Tacit collusion and capacity withholding in repeated uniform price auctions


  • We thank Francesco Renna, Sebastien Mitraille, Steffen Lippert, and seminar participants at the University of Akron, Cleveland State University, and the Wissenschaftszentrum Berlin fur Sozialforschung for helpful comments. We have also benefited from the detailed comments of the editor, Raymond Deneckere, and an anonymous referee. Earlier versions of this article were presented at the International Industrial Organization Conference in Chicago (April 2004), the EARIE Annual Conference in Berlin (September 2004), the WZB Conference on Markets and Political Economy in Berlin (October 2004), the CESifo Conference on Applied Microeconomics in Munich (March 2005), the Midwest Economic Theory Meetings in Nashville (April 2005), and the Seventh Conference of the SAET in Vigo (July 2005). Kovenock gratefully acknowledges financial support from the Industriens Utredningsinstitut in Stockholm and the Institut d'Analisi Economica (CSIC) at the Universitat Autonoma de Barcelona.
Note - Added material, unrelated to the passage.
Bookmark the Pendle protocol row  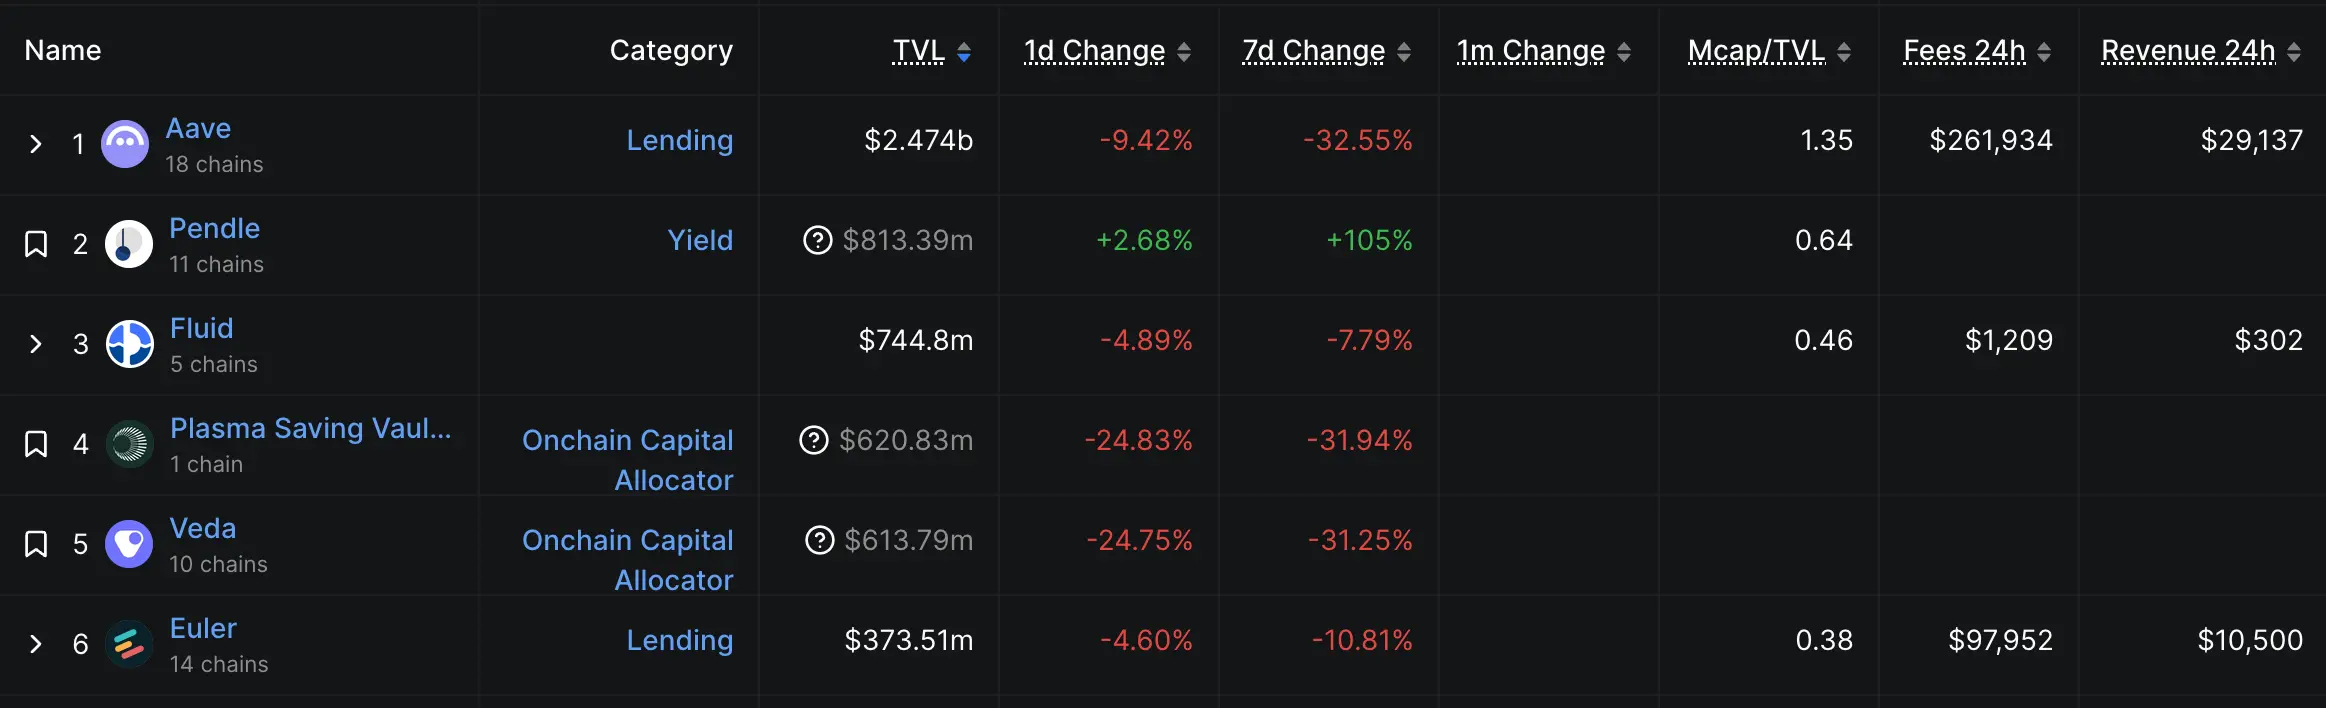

This article analyzes tacit collusion in infinitely repeated multiunit uniform price auctions in a symmetric oligopoly with capacity-constrained firms. Under two popular definitions of the uniform price, when each firm sets a price-quantity pair, perfect collusion with equal sharing of profit is easier to sustain in the uniform price auction than in the corresponding discriminatory auction. Moreover, capacity withholding may be necessary to sustain this outcome. Even when firms may set bids that are arbitrary finite step functions of price-quantity pairs, in repeated uniform price auctions maximal collusion is attained with simple price-quantity strategies exhibiting capacity withholding.